§ **Given instruction**:
Extract each line of the records in which the string "screenshot" appears, treating uppercase and lowercase letters as distinct.

[Entries for locating text and interface elements]
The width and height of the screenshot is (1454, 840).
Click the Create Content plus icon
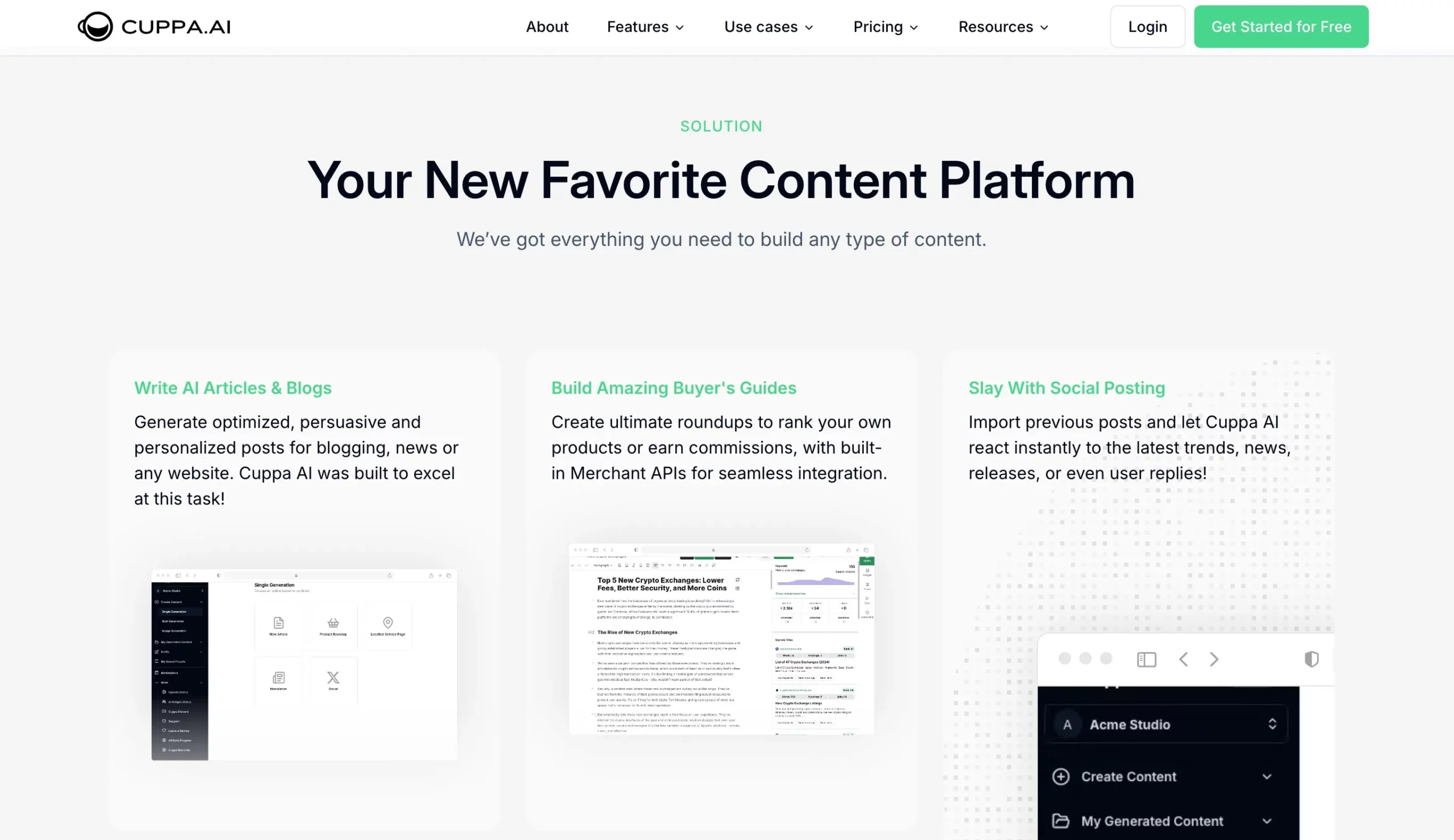pyautogui.click(x=1063, y=775)
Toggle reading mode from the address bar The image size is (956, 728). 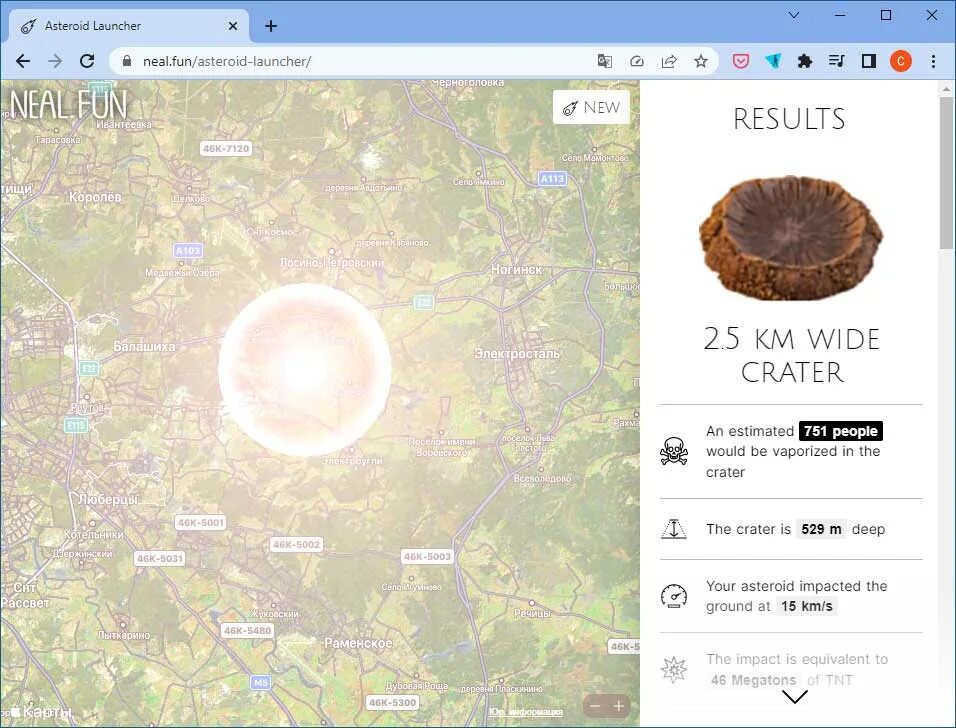pos(637,61)
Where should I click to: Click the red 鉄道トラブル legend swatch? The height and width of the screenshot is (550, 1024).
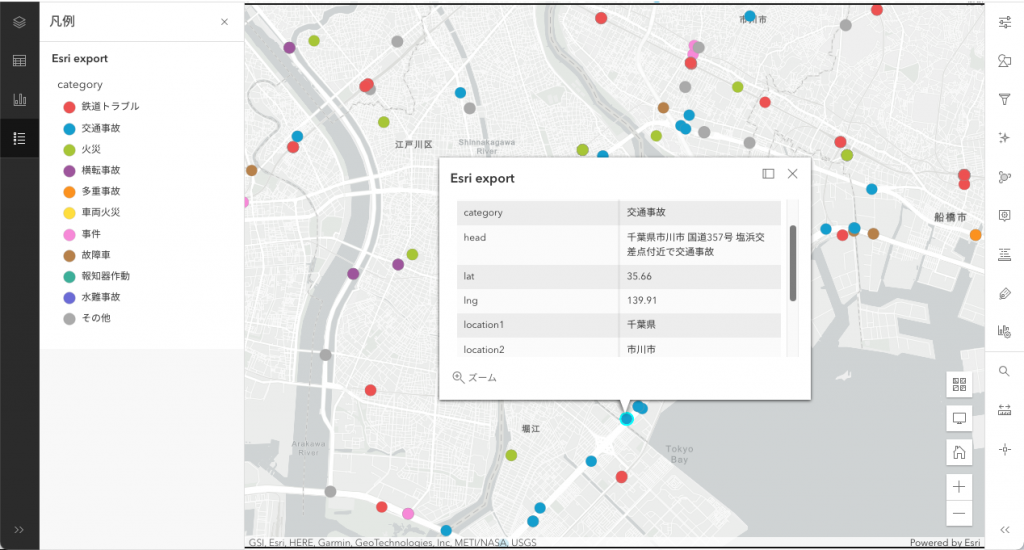point(69,107)
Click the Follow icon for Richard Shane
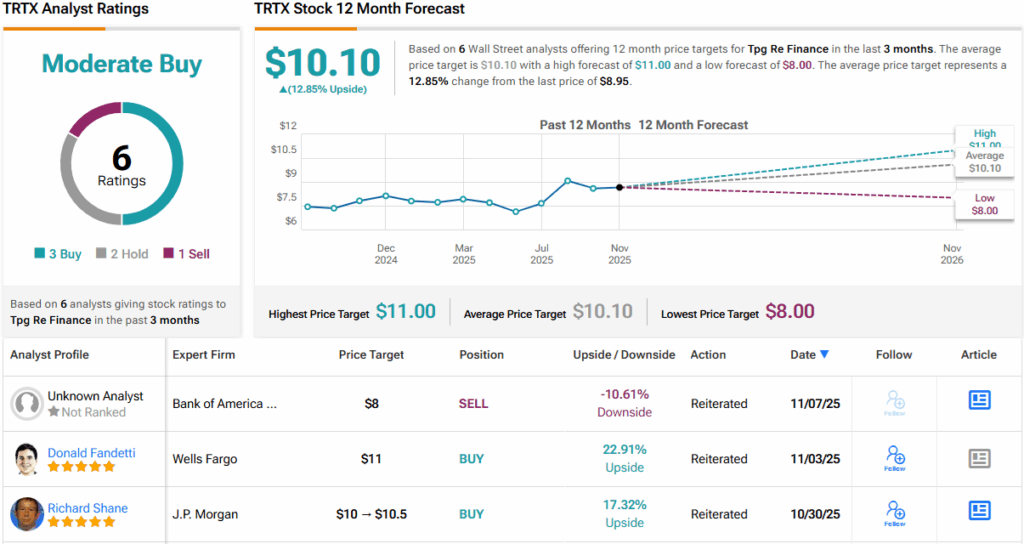1024x544 pixels. pos(895,513)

§ **Reply**:
The width and height of the screenshot is (1454, 840).
Where should I click to: Click the red 鉄道トラブル legend swatch? The height and width of the screenshot is (550, 1024).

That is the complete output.